I have a column containing strings that are comprised of different words but always have a similar structure structure. E.g.:
2cm off ORDER AGAIN (191 1141)
I want to extract the sub-string that starts after the second space and ends at the space before the opening bracket/parenthesis.

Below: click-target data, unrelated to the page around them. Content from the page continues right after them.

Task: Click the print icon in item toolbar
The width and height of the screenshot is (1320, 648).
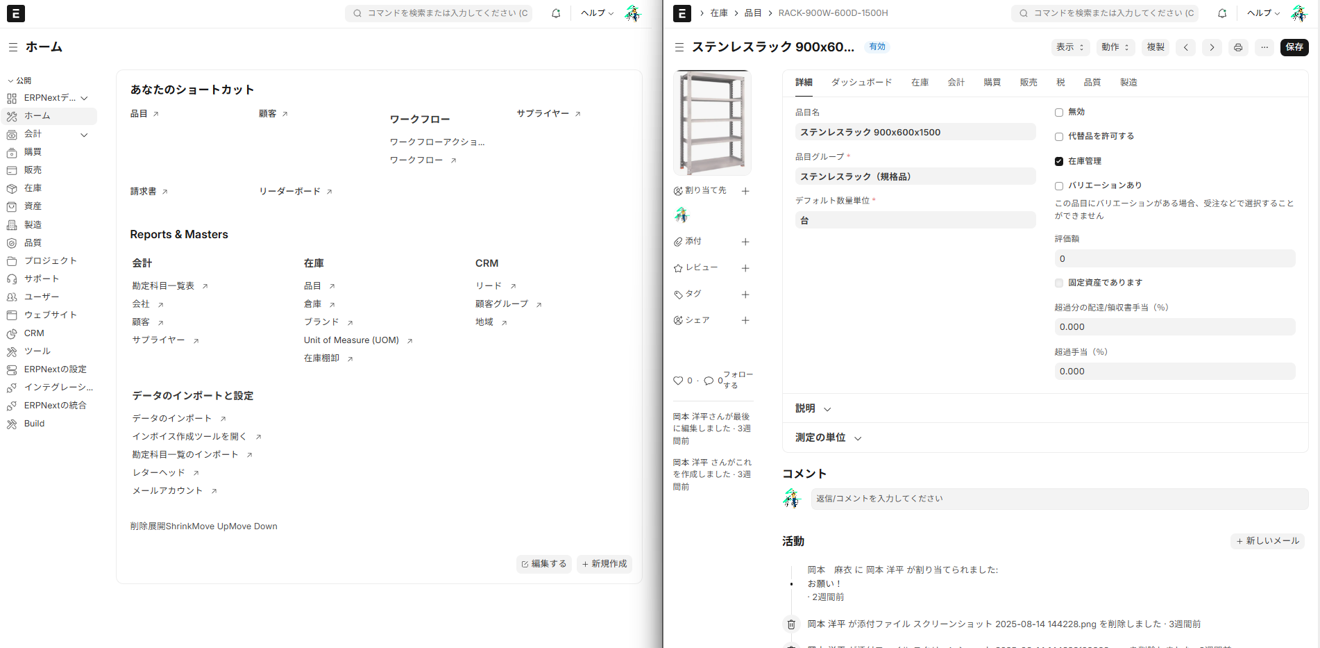Action: click(x=1238, y=47)
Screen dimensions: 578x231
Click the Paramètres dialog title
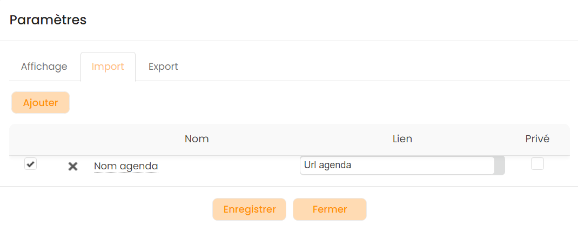[48, 20]
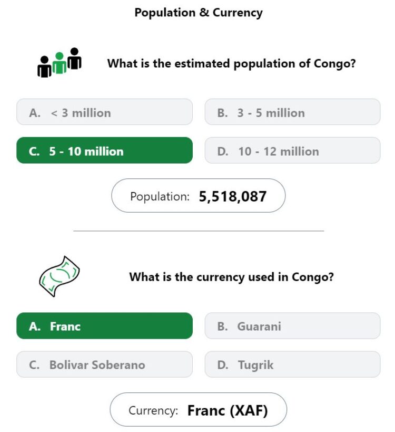The image size is (395, 432).
Task: Pick option D, 10 - 12 million
Action: click(x=293, y=150)
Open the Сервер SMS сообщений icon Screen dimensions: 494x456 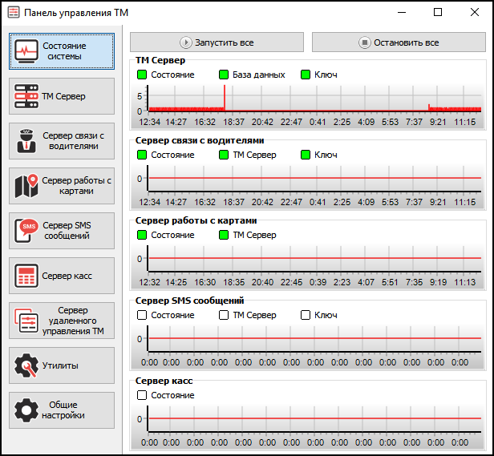pos(27,231)
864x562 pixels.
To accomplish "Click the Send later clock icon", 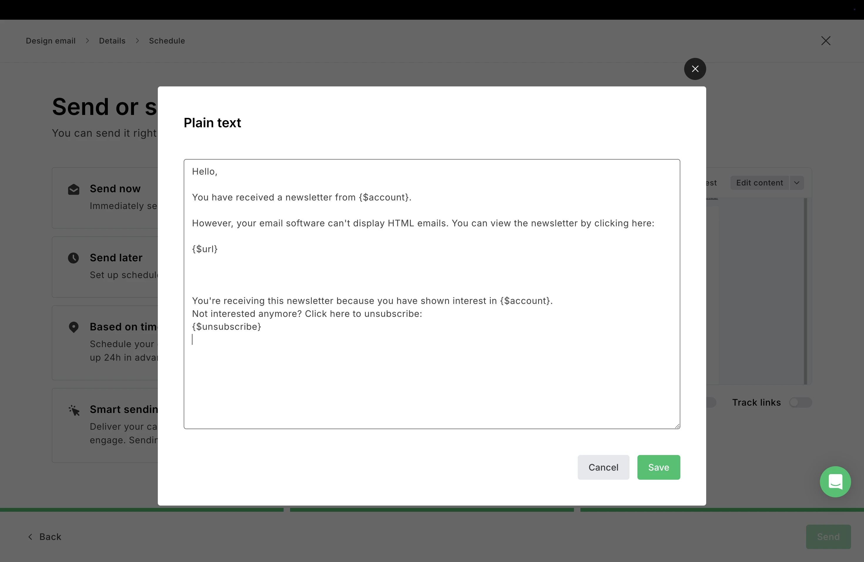I will (74, 258).
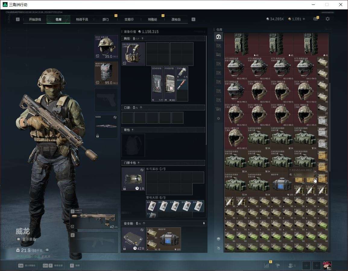This screenshot has height=271, width=348.
Task: Select the main 仓库 stash icon in sidebar
Action: [219, 37]
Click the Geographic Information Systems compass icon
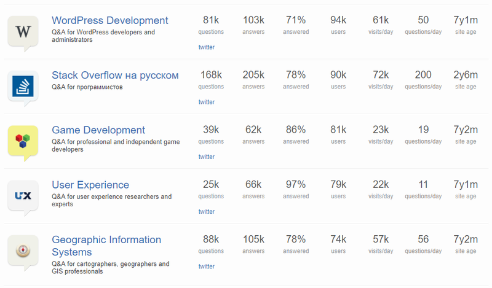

So in this example I want to extract ORDER AGAIN.
Is this possible?
You could use str.extract here:
df["out"] = df["col"].str.extract(r'^\w+ \w+ (.*?)(?: \(|$)')
Note that this answer is robust even if the string doesn't have a (...) term at the end.
Here is a demo showing that the regex logic is working.
You can try the following:
r"2cm off ORDER AGAIN (191 1141)".split(r"(")[0].split(" ", maxsplit=2)[-1].strip()
#Out[3]: 'ORDER AGAIN'
If the pattern of data is similar to what you have posted then I think the below code snippet should work for you:
import re
data = "2cm off ORDER AGAIN (191 1141)"
extr = re.match(r".*?\s.*?\s(.*)\s\(.*", data)
if extr:
print (extr.group(1))
You can try the following code
s = '2cm off ORDER AGAIN (191 1141)'
second_space = s.find(' ', s.find(' ') + 1)
openparenthesis = s.find('(')
substring = s[second_space : openparenthesis]
print(substring) #ORDER AGAIN
r"2cm off ORDER AGAIN (191 1141)".split(r"(")[0].split(" ", maxsplit=2)[-1]